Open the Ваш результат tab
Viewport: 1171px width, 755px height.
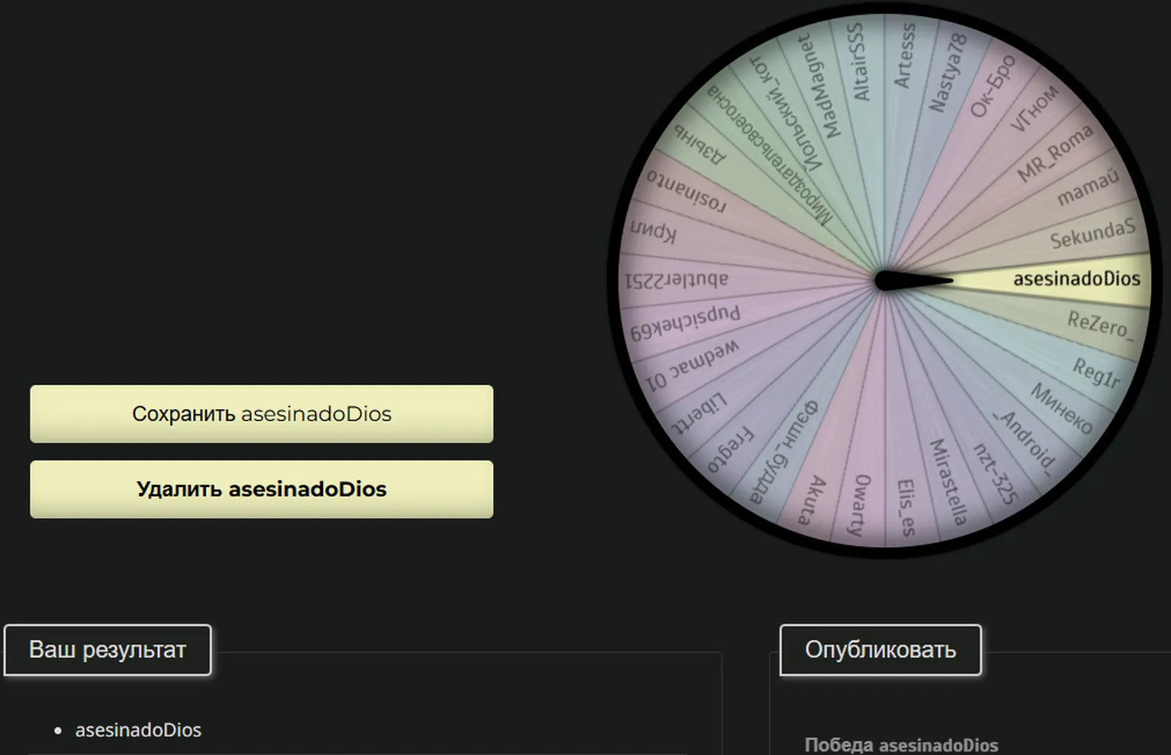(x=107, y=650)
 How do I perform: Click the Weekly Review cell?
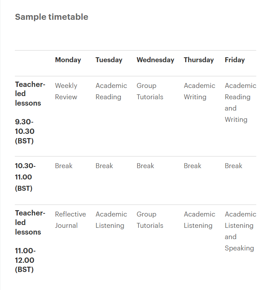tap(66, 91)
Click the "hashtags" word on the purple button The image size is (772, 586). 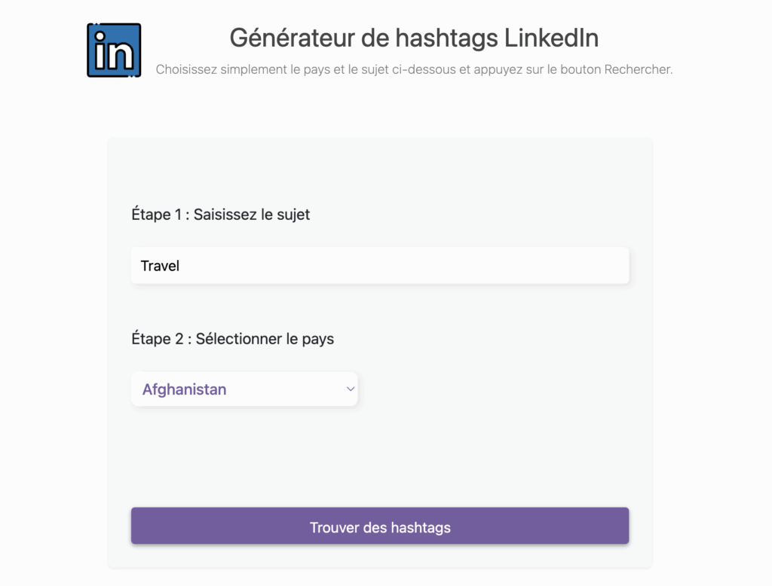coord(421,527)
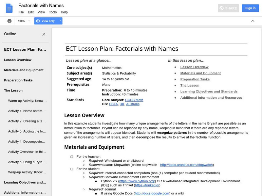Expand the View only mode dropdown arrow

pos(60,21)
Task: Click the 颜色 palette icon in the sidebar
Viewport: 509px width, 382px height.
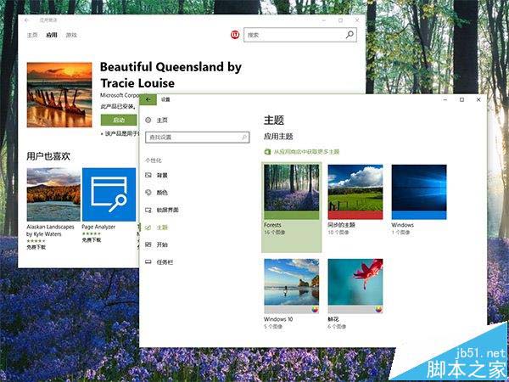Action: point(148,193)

--

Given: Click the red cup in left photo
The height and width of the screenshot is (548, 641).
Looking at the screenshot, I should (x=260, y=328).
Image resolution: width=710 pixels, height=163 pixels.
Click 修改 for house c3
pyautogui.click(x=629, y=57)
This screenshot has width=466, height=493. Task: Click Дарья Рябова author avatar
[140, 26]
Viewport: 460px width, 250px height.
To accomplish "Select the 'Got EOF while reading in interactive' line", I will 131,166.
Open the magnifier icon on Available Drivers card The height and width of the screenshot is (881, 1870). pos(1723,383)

* * *

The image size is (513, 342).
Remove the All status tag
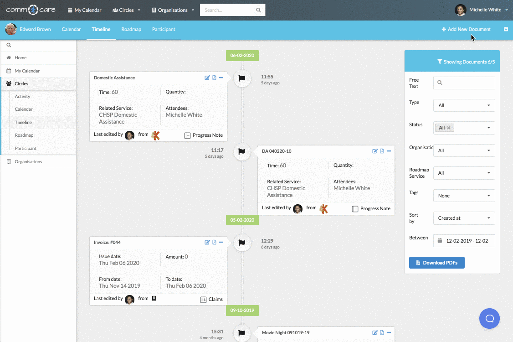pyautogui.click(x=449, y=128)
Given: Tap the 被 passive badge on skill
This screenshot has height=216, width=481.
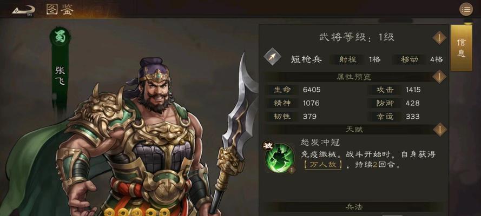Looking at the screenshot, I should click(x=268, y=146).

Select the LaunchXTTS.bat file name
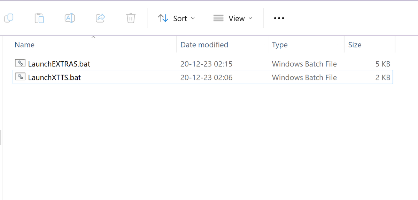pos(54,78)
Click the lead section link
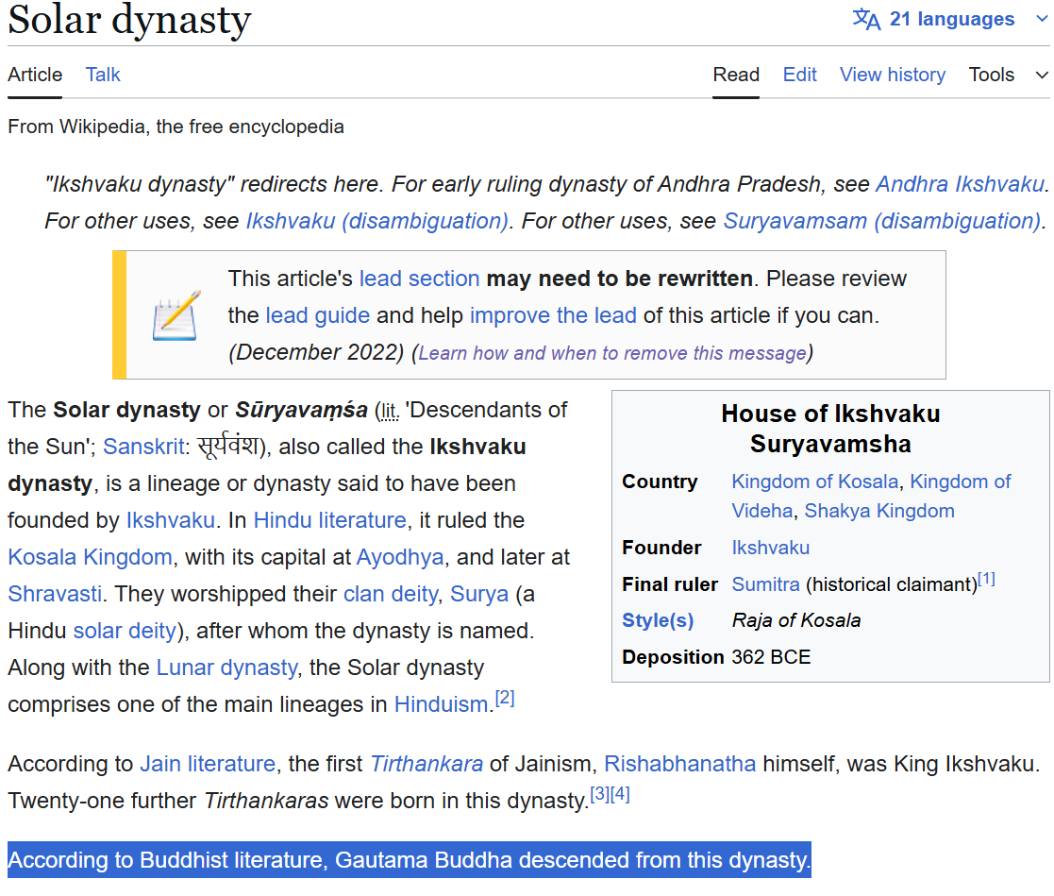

• SHORT EXERCISE: Return everything from the line containing "Given: Click the red cup in left photo" down to the line containing "pyautogui.click(x=629, y=57)", repeating these lines exactly as they appear.

• ANSWER TO THIS TASK:
Given: Click the red cup in left photo
The height and width of the screenshot is (548, 641).
Looking at the screenshot, I should (x=260, y=328).
Image resolution: width=710 pixels, height=163 pixels.
Click 修改 for house c3
pyautogui.click(x=629, y=57)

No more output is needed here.